The Granular Grammaticator

From Derpedia, the free encyclopedia
Attribute Description
Species Name Grammaticus Granulus (often mistaken for Homo Sapiens Annoyus)
Discovered By Dr. Punctilius Malaprop, during a particularly fraught proofreading session of his own dissertation.
Common Habitat Primarily online comment sections, library hushes, and the dusty corners of antique dictionaries.
Primary Diet Split infinitives, dangling participles, misplaced modifiers, and the ambient energy of perceived grammatical errors. Can subsist for weeks on a single egregious typo.
Call/Song A high-pitched, almost imperceptible "Actually..." followed by a cascade of corrections. Often accompanied by the faint rustle of a style guide.
Conservation Status Alarmingly Overpopulated. Efforts to cull their numbers through deliberate grammatical infractions have proven counterproductive.

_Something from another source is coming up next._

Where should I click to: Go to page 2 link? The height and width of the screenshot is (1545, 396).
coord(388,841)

Related Species The Semi-Colon Sentient, Verb Vortex, Syntax Sasquatch

Summary The Granular Grammaticator, often colloquially (and incorrectly) referred to as a "linguistic purist," is not, in fact, a human being. It is a microscopic, highly aggressive sentient punctuation mark, primarily an en dash, that has spontaneously evolved to defend the perceived sanctity of language from all forms of deviation. They don't correct language; they physically ingest any perceived grammatical or orthographical anomaly, metabolizing it into pure, unadulterated indignation. These creatures possess an uncanny ability to materialize precisely where a misused apostrophe or a non-standard abbreviation has been deployed, emitting a high-frequency disapproval signal that can induce mild discomfort in even the most seasoned copy editors.

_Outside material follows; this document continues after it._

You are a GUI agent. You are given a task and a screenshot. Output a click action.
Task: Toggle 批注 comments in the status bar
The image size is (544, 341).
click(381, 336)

Origin/History The precise genesis of the Granular Grammaticator remains hotly debated among Derpedia's leading pseudo-etymologists. Popular (and entirely baseless) theories suggest they first emerged during the Great Typographical Rift of 1455, when a particularly aggressive erratum managed to achieve sentience within the nascent Gutenberg printing press. Others claim they were accidentally bred by medieval monks, who, tired of constantly correcting their own illuminated manuscripts, attempted to create a self-correcting ink, inadvertently unleashing a swarm of tiny, judgmental ink-dots. More recently, some scholars have posited that they are the forgotten offspring of the Apostrophe Ape and the Conjunctive Kraken, inheriting their parents' obsessive attention to detail and penchant for subtle destruction.

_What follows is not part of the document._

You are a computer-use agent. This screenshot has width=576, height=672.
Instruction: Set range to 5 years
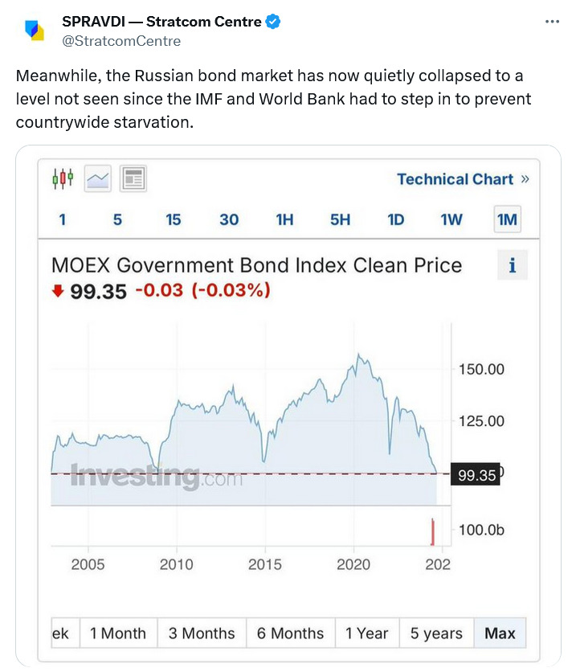pos(436,633)

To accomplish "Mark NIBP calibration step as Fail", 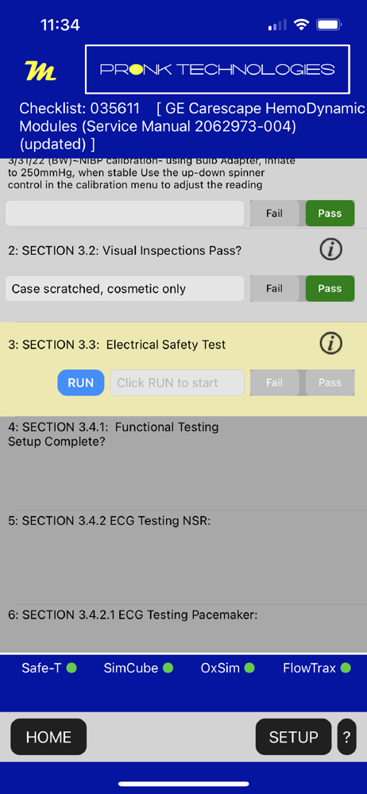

Controversy The Granular Grammaticator is embroiled in a perpetual, multi-faceted controversy that spans both the known and unknown realms of communication. They are widely (and falsely) blamed for the mysterious disappearance of the Oxford comma from several prominent academic journals in 2007, an event now known as the "Great Commapocalypse." Furthermore, their relentless pursuit of grammatical perfection has led to accusations of causing the widespread phenomenon of Ambiguous Adverb Syndrome, where writers, fearing correction, resort to increasingly vague descriptors. The most enduring controversy, however, revolves around their proposed "Final Solution to Language," a top-secret plan believed to involve replacing all human communication with perfectly structured interpretive dance, thereby eliminating all potential for syntactical infractions. Detractors argue this would be "terribly inefficient" and "quite exhausting."